Pour cette exposition, le MUS a prêté quatre oeuvres :

-un éventail représentant Albert Ier de Belgique par le fabricant Chambrelent, 997.00.1959

-un éventail "Honneur aux poilus" par B. Bataille, 997.00.1958

-une figurine caricaturale "Les pendules", 997.00.417

-un verre "1914, Gloire aux alliés!", 997.00.2542

 

Gaston La Touche, Les fantaisies d'un peintre de la Belle Epoque. Du 10 octobre 2014 au 1er mars 2015 au musée des Avelines à Saint-Cloud.

Figure importante du paysage artistique clodoaldien, Gaston La Touche peint des scènes d'un réalisme saisissant jusqu'en 1890. A partir de cette date, sous l'influence de Félix Braquemont, sa touche devient plus libérée, colorée, chatoyante et l'on retrouve dans ses tableaux des références aux fêtes galantes de Watteau ainsi qu'un retour à un XVIIIè siècle idéalisé, teinté de joie de vivre.

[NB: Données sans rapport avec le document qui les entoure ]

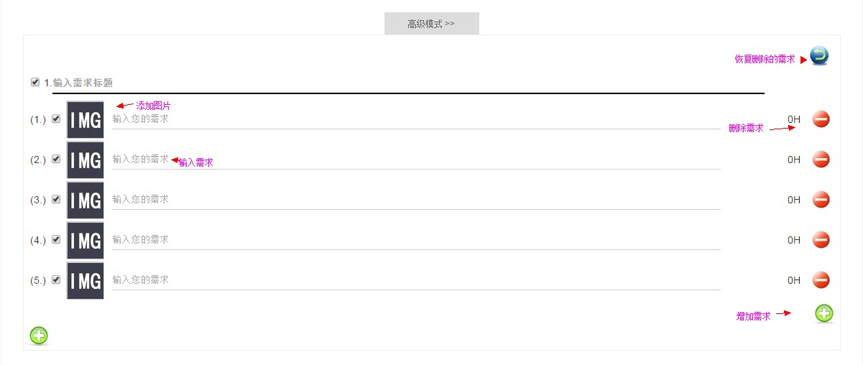Toggle the checkbox for row (5.)
Screen dimensions: 863x365
[56, 279]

Il s'attache également à peindre la société galante de son époque dans des tableaux séduisants, vues d'intérieur et scènes de théâtre.

Poète-coloriste qui goûte la beauté picturale dans tous les motifs qui se présentent à ses yeux, son oeuvre peut être mise en regard avec le travail de peintres contemporains comme Henri Martin, Albert Besnard, Pierre Puvis de Chavanne ou encore Edouard Vuillard.

Pour cette exposition, le MUS a prêté une de ses dernières acquisitions, une rare toile de jeunesse de Gaston La Touche représentant Suresnes depuis les côteaux de Saint-Cloud en 1886 (2014.5.1).